Section 6.   Voting. At any meeting of the shareholders every registered owner of shares entitled to vote may vote in person or by proxy and, except as otherwise provided by statute, in the Certificate of Incorporation or these By-Laws, shall have one vote for each such share standing in his name on the books of the Corporation. Except as otherwise required by statute, the Certificate of Incorporation or these By-Laws, all corporate action, other than the election of directors, to be taken by vote of the shareholders shall be authorized by a majority of the votes cast at such meeting by the holders of shares entitled to vote thereon, a quorum being present.

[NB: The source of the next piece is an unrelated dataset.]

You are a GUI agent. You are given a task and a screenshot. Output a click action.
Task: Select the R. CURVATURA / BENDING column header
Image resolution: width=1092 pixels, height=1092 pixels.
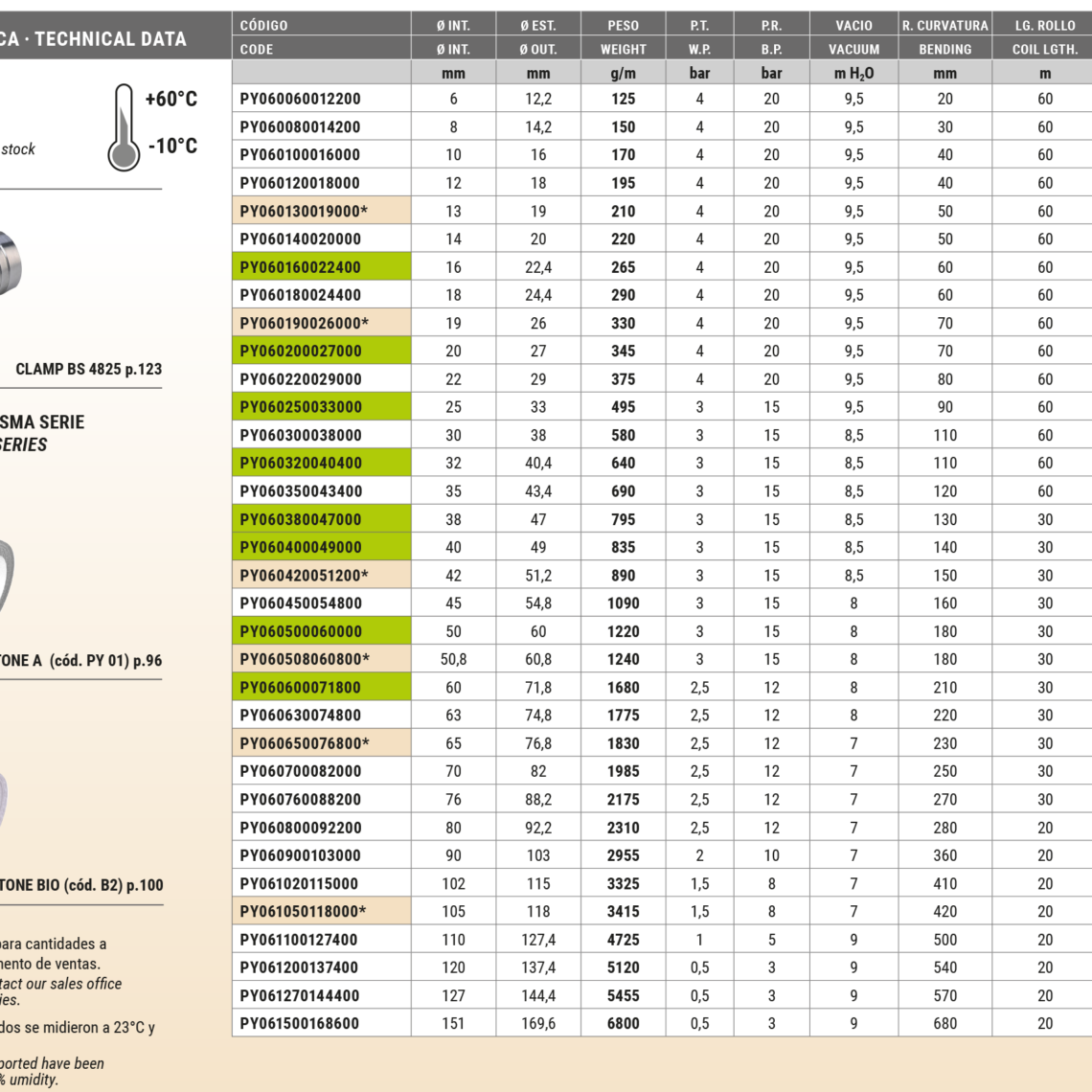click(944, 36)
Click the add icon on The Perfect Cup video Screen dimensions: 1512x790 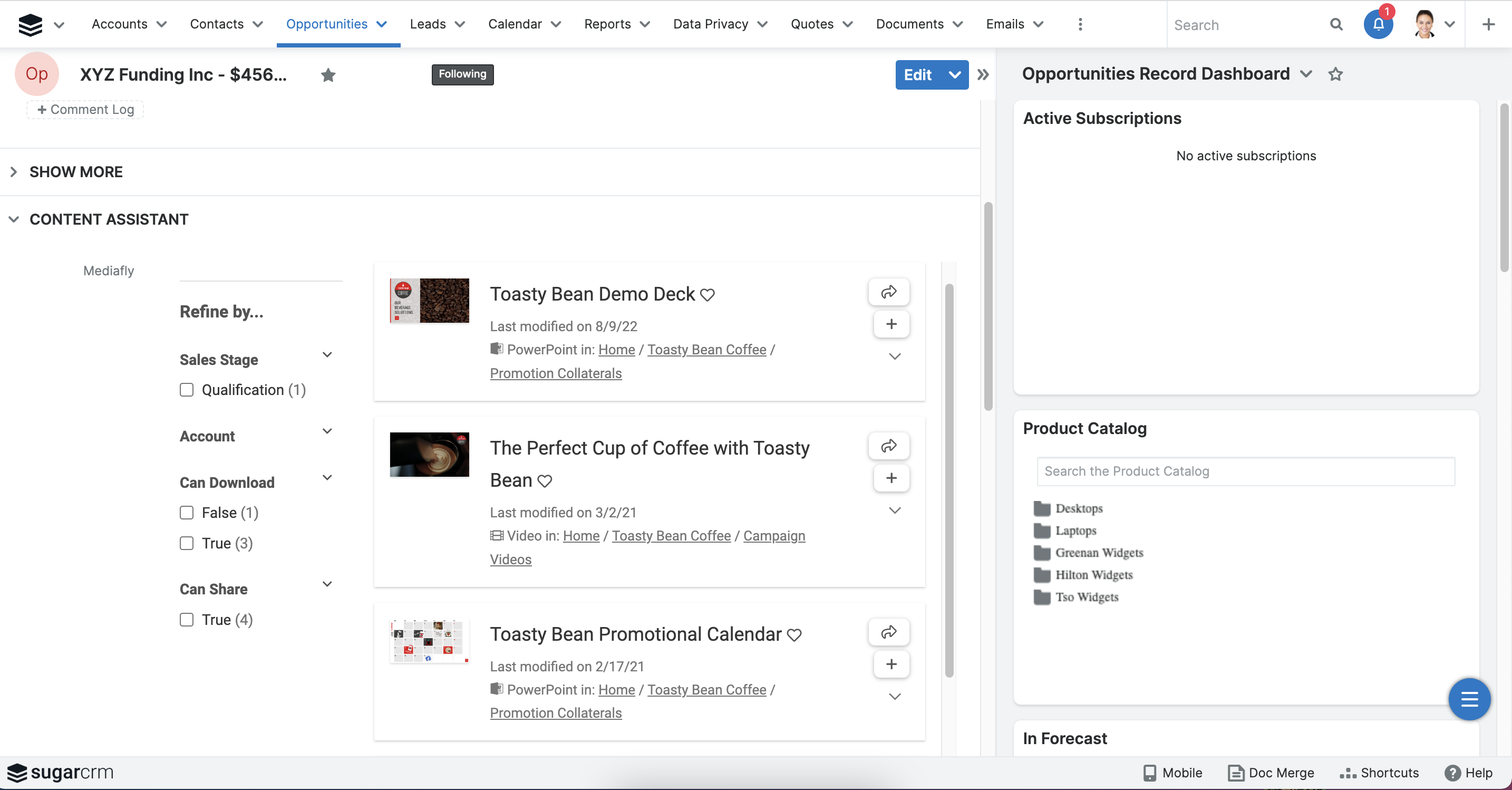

Section 7.   Inspectors of Election. The Board of Directors, or, if the Board shall not have made the appointment, the Chairman presiding at any meeting of shareholders, shall have the power to appoint one or more persons to act as inspectors of election at the meeting or any adjournment thereof, but no candidate for the office of director shall be appointed as an inspector at any meeting for the election of directors.

Section 8.   Chairman of Meetings. The Chief Executive Officer, if elected, otherwise the President, shall preside at all meetings of the shareholders. In the absence of the Chief Executive Officer and the President, a majority of the members of the Board of Directors present in person at such meeting may appoint any other officer or director to act as chairman of the meeting.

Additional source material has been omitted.